Brenton Graveley, associate professor of genetics and developmental biology at the University of Connecticut, said that FRT-seq addresses many problems of current transcriptome-sequencing protocols — namely, the biases introduced from PCR amplification, and the strand switching that can occur because all the steps are performed in one test tube. In the current method, the authors prevent strand switching by keeping the strands separate on the flow cell.
"Based on what they described in the paper, it seems immediately useful," he said. "I think the technical quality is very high. It's very reproducible and very strand specific."
He agreed with Milos that the library preparation, and in particular, the RNA ligation step, could be susceptible to biases. He said it is likely that the RNA ligases more efficiently to certain sequences.

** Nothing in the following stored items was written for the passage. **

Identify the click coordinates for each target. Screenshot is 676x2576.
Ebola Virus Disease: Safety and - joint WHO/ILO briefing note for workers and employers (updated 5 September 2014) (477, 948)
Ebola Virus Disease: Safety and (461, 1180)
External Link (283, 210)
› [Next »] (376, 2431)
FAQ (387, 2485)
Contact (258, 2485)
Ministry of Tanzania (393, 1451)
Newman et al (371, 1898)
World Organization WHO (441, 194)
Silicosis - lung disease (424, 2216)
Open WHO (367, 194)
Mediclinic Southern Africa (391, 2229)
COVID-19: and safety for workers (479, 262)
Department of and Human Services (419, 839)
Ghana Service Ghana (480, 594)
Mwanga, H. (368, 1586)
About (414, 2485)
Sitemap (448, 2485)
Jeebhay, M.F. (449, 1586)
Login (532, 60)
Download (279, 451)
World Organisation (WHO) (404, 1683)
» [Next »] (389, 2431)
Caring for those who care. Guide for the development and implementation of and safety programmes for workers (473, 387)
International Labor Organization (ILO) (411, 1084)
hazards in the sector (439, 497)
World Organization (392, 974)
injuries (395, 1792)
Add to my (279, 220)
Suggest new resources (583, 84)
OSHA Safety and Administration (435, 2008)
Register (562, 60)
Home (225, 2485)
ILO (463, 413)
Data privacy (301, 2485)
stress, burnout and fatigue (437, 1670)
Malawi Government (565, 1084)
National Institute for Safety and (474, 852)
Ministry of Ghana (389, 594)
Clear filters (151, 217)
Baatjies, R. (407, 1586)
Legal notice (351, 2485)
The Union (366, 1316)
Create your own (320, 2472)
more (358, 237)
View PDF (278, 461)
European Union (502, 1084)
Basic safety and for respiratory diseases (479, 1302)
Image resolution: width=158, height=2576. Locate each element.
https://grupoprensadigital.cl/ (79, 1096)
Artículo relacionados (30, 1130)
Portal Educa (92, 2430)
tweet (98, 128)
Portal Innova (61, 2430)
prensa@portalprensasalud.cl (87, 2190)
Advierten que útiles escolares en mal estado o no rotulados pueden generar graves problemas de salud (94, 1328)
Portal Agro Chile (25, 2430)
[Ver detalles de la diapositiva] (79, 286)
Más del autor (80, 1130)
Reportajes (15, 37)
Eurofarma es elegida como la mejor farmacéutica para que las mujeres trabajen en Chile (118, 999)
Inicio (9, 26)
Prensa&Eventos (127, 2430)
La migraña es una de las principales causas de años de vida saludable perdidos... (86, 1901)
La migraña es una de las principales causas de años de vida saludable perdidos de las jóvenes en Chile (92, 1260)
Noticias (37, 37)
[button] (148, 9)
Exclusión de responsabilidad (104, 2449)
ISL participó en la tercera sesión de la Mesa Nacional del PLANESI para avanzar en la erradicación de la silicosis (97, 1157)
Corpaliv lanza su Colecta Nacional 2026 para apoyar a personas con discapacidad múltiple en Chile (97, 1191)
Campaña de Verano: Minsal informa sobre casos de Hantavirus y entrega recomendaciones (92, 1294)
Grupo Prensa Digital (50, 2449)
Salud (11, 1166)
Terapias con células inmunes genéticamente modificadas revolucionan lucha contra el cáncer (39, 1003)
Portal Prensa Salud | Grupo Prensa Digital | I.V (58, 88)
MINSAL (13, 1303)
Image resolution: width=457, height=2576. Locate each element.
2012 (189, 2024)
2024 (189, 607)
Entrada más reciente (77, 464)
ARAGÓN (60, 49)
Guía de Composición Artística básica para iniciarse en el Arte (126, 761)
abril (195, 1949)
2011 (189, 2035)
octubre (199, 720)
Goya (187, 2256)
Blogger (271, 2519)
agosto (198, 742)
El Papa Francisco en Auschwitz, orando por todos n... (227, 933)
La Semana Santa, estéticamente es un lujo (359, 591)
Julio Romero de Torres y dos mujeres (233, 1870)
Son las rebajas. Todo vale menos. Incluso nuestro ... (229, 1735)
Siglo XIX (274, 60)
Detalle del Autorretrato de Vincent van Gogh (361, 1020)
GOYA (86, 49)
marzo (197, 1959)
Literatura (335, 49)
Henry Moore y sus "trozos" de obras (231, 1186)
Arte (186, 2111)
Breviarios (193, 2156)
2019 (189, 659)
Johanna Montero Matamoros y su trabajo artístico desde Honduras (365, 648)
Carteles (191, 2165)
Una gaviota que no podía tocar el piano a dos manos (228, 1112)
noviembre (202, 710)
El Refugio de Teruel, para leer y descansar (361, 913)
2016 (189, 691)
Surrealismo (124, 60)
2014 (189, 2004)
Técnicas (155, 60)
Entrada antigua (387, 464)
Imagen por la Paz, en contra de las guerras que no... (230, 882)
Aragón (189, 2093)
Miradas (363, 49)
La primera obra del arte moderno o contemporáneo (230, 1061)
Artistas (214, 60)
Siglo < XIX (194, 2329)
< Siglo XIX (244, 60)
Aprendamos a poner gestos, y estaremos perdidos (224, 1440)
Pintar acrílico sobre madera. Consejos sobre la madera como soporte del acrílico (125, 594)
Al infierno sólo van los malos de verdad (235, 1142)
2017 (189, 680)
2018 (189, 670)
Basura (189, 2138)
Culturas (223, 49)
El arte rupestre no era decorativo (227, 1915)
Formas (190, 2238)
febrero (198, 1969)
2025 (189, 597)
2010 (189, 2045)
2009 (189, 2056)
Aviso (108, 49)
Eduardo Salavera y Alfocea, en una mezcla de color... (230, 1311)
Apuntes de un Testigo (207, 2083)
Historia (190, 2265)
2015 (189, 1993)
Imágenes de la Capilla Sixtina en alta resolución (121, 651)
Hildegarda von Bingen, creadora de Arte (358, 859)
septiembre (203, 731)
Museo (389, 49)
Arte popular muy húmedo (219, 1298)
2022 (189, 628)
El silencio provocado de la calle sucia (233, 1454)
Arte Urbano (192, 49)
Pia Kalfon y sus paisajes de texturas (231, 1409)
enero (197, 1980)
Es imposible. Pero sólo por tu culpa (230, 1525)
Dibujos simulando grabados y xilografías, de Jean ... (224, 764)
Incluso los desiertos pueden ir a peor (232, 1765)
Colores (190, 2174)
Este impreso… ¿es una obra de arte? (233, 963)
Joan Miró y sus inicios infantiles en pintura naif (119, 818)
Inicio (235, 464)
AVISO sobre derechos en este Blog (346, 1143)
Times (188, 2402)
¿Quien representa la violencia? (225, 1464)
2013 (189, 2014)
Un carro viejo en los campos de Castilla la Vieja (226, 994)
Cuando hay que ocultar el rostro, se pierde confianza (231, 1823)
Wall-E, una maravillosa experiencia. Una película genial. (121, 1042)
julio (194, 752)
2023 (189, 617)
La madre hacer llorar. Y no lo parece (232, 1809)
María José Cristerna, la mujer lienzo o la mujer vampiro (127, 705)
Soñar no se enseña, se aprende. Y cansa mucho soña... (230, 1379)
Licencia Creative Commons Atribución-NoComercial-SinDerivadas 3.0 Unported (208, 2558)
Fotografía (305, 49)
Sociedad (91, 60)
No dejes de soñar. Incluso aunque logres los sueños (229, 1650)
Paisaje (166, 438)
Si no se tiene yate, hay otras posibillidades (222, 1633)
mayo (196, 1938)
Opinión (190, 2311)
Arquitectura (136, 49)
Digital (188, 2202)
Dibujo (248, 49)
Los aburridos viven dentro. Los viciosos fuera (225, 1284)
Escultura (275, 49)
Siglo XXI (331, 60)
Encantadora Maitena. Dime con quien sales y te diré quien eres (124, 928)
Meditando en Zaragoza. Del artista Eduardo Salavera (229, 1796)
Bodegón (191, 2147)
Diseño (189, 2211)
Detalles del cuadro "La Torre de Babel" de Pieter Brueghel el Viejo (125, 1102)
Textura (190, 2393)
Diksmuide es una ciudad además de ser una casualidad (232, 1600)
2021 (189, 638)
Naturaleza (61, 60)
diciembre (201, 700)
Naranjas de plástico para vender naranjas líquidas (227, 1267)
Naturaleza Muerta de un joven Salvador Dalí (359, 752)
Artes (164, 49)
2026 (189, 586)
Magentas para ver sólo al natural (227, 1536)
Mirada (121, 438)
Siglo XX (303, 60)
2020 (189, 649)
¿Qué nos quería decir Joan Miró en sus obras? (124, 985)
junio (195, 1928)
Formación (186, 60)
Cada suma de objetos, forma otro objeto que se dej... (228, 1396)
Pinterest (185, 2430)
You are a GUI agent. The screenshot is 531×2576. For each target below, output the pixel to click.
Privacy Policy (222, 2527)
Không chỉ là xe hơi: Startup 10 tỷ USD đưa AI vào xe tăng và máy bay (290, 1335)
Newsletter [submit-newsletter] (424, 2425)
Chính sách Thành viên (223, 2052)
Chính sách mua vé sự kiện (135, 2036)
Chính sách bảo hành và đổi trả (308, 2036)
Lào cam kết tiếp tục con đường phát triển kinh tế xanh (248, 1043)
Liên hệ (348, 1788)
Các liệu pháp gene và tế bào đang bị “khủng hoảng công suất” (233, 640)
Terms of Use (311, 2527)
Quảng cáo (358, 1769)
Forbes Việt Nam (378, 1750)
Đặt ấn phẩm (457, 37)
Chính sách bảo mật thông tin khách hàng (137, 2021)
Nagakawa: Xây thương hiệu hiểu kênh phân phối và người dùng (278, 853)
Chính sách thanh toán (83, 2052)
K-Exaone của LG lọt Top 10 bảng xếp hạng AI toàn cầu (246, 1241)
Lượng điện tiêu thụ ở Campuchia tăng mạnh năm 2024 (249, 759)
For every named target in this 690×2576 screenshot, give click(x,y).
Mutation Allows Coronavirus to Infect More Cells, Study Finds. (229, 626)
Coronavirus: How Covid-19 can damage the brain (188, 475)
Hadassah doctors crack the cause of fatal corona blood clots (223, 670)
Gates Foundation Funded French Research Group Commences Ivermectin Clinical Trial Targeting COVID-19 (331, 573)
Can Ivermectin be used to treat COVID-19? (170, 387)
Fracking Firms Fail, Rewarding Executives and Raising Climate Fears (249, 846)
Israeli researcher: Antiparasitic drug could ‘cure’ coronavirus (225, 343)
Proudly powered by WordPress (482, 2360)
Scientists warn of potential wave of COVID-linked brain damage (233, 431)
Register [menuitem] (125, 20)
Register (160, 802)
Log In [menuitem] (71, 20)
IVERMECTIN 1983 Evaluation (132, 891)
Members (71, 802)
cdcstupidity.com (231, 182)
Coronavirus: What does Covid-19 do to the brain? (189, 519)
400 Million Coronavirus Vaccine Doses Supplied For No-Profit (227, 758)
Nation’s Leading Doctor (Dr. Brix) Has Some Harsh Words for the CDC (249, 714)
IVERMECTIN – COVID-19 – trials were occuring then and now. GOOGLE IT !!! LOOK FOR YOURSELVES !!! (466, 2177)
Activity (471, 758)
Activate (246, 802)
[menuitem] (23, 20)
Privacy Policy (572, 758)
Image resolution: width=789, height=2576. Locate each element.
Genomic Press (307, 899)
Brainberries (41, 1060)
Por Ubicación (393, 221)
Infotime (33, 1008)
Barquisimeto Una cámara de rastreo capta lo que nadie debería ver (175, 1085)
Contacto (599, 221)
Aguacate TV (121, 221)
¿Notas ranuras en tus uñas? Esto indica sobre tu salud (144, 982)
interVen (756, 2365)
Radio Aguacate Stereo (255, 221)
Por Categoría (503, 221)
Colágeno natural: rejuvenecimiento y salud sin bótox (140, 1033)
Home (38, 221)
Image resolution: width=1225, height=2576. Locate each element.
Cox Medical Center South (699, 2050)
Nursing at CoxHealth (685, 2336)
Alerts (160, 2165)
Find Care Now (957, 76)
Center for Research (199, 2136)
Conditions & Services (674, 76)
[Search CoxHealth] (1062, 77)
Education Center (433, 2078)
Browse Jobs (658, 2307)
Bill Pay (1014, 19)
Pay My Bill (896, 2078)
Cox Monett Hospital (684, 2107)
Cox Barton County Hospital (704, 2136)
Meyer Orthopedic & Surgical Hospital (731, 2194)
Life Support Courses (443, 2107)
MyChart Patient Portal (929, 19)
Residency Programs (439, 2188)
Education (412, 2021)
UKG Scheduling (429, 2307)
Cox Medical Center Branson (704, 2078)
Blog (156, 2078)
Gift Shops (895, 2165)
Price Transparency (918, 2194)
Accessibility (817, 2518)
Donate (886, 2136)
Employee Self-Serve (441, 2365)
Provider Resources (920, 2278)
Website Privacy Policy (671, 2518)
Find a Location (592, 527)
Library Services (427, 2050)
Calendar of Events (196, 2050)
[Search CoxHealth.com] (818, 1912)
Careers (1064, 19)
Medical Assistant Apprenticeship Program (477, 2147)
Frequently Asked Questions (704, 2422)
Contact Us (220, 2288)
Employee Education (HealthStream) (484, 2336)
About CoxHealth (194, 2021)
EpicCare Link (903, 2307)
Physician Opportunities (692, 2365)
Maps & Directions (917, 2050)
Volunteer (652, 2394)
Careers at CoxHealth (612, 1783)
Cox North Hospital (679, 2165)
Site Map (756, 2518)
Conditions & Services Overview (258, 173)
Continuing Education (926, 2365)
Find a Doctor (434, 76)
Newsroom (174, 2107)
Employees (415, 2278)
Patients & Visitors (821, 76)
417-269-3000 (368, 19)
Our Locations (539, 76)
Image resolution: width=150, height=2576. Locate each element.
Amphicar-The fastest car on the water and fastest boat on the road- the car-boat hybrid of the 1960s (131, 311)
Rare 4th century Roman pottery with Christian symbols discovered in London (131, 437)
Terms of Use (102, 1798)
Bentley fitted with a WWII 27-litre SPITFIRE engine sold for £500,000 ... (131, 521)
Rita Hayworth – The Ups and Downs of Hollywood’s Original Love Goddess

Also, if any folding of the RNA occurs on the flow cell, that could inhibit reverse transcription of some of the RNA structures. "But, with any method there are biases," he said. "Until we can put the RNA in a machine and sequence it directly without doing anything, there will be biases. And even then, there may be biases."
Overall, however, Gravely said the method did a good job of addressing the major problems with the current protocols for sequencing RNA.
"It seems like a great protocol and we'll definitely be giving it a shot," he said.
Turner said that the next steps are to improve the library preparation steps, particularly the RNA fragmentation, and he will also experiment with different adapter compositions, although, he added, "even at this stage it's working pretty well." He wasn't sure about the exact cost of the method, but said it was likely comparable to Illumina's standard RNA sequencing protocol.
Turner said that he and his colleagues began looking into developing a PCR-free method for sequencing RNA because they had been working a lot with malaria, which is composed primarily of the bases adenine and thymine. Sequencing the transcriptome using standard methods was tricky because PCR amplification is biased towards guanine and cytosine, so the AT-rich regions tended to drop out.
Aside from malaria, Turner said the method will be useful for sequencing a wide variety of transcriptomes. "It has the potential to be our standard RNA sequencing protocol," he said.